A Life Worth Living, Goal?

Someone take these dreams away
That point me to another day
A duel of personalities
That stretch all true realities
-- Joy Division
It has taken me years to be able to come up with what makes my life worth living. I had a bit of a breakthrough during the last week and maybe I can record it in some sort of goal.

I want to reduce the sadness I experience when thinking about, particularly when remembering, traumatic events. Trauma hits me often in waves of increasing severity that seem like they will never stop. Trauma that happens to me, trauma that happens to loved ones, trauma that happens to strangers -- continuing the water metaphor it all wells up in me and I cry until the tears and snot stop flowing. After crying myself out I think the next stage is being distracted or the pressure will just build. But the distractions are temporary and I wonder if I heal at all because the next time I recall a trauma, it seems just as intense as the last time (even though I rarely have flashbacks).

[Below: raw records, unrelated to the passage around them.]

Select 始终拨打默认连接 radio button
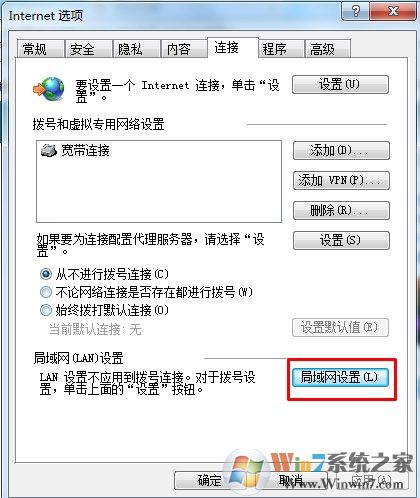The width and height of the screenshot is (420, 498). pos(46,310)
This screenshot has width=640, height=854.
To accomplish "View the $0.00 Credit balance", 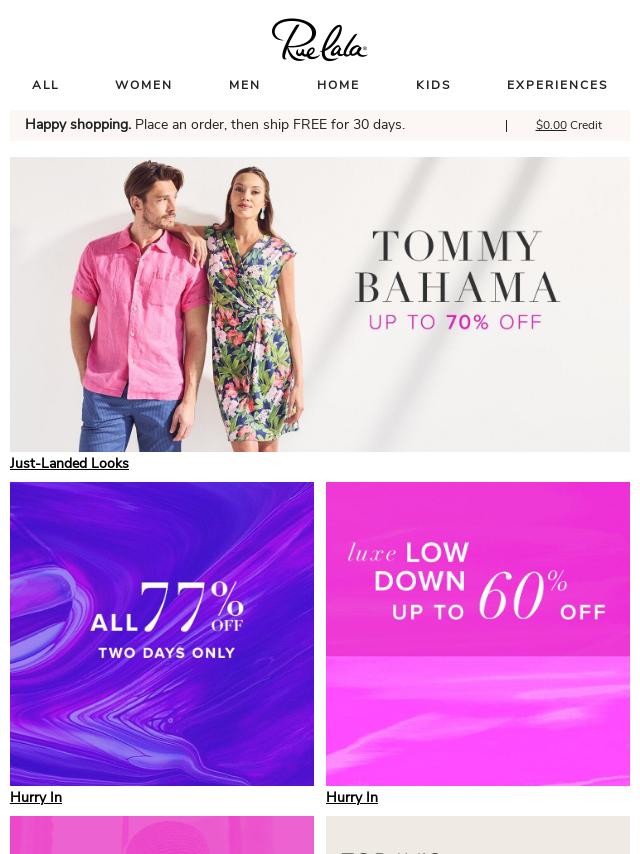I will (569, 125).
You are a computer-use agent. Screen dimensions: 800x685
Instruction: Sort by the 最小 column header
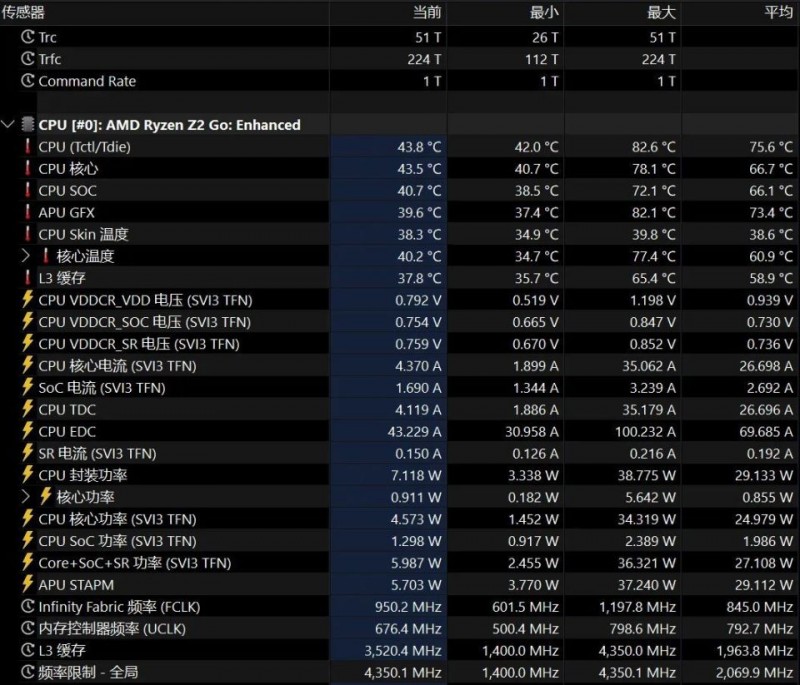544,12
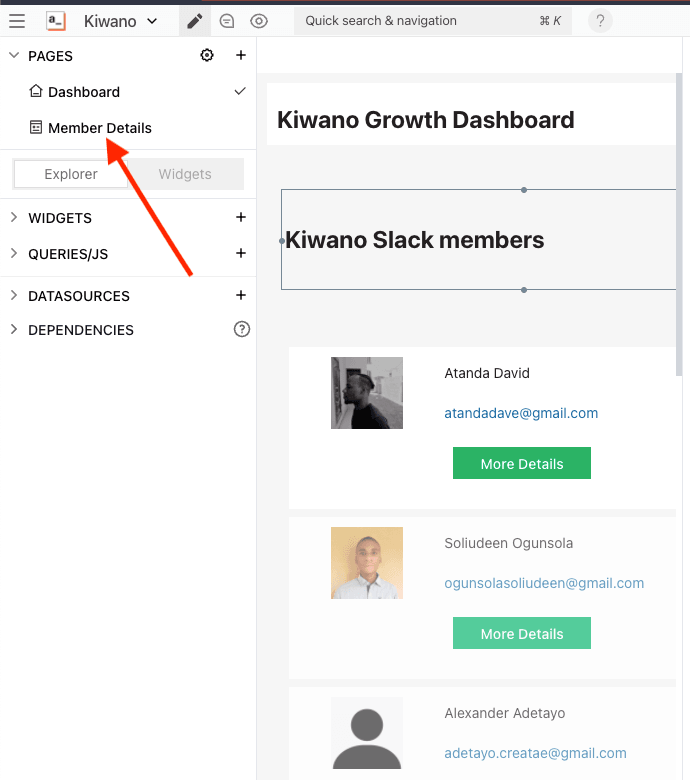
Task: Expand the Kiwano app name dropdown
Action: coord(120,21)
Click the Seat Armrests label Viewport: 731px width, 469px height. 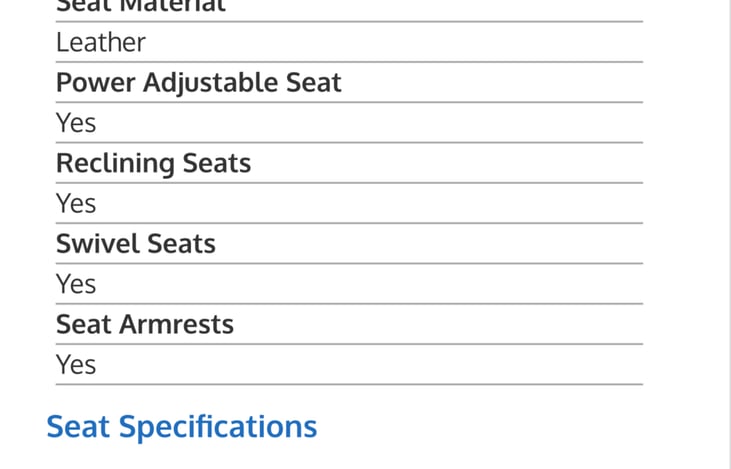click(144, 324)
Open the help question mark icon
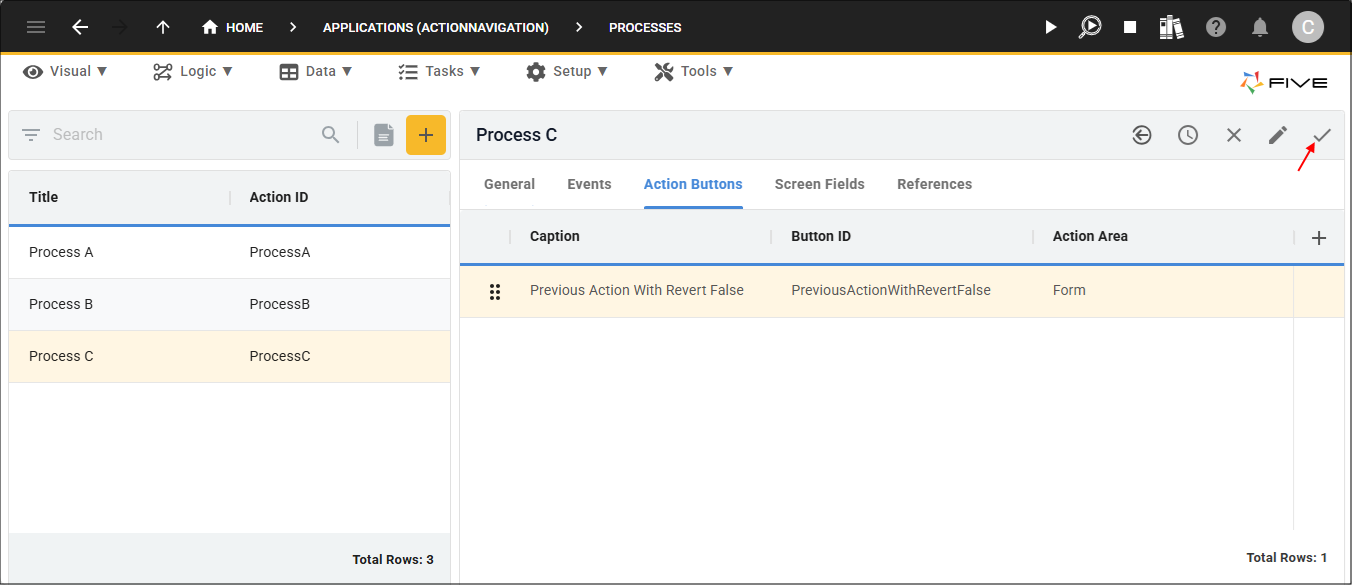 [x=1216, y=27]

I have not met anyone else that experiences trauma like I do -- perhaps there are relatively few of us as some choose death over living in misery. The only reason I am not dead is the huge amount of therapy I have gone through which (among other things) has given me a toolbox with coping mechanisms galore -- but the ones involving distraction are my go-to tools. This leads to a life of distraction after distraction to just get through the day. Sure it is a life, but is it a life worth living? My guess is most people would say no.

So is it possible to:
  1. Reduce exposure to new traumatic experiences?
  2. Reduce the frequency of remembering traumatic events?
  3. Avoid being hit by waves of increasing severity?
  4. Physically react in some way besides crying myself out?
  5. Cope more effectively than a sequence of distractions?
Brainstorming this is what I can come up with:
  1. Avoid warzones, avoid dramatic people/relationships at the expense of relationships in which I can be vulnerable, avoid traumatic news stories (read: almost all news), distance myself from situations that are triggering
  2. Distance myself from situations that are triggering, modify the list of my possible triggers as I learn them, be mindful of memories and steer thoughts toward the positive and away from the negative (easier said than done), detangle sad memories that I (my brain?) have somehow tangled with other memories, make new memories in an attempt to crowd-out old ones, hypnotism, lobotomy
  3. Learn to better recognize the waves on the horizon ("hello darkness my old friend") then use the best distractions I have available, hypnotism, lobotomy
  4. Find a new drug that reigns in my crying more (without blunting my other senses which is unlikely but I am just brainstorming here), hypnotism, lobotomy
  5. Direct my feelings and energy into something specific to the trauma be it blogging, some other expression maybe through art, or volunteering (say at a rape crisis center when I hear a pundit engage in victim-blaming related to a sexual assault)
I wonder again if these tiny bandages would create a life worth living. Or would they involve being so removed from the realities of everyday, modern life that all I would be doing is living in a fantastic bubble. Or are some of these ideas even possible.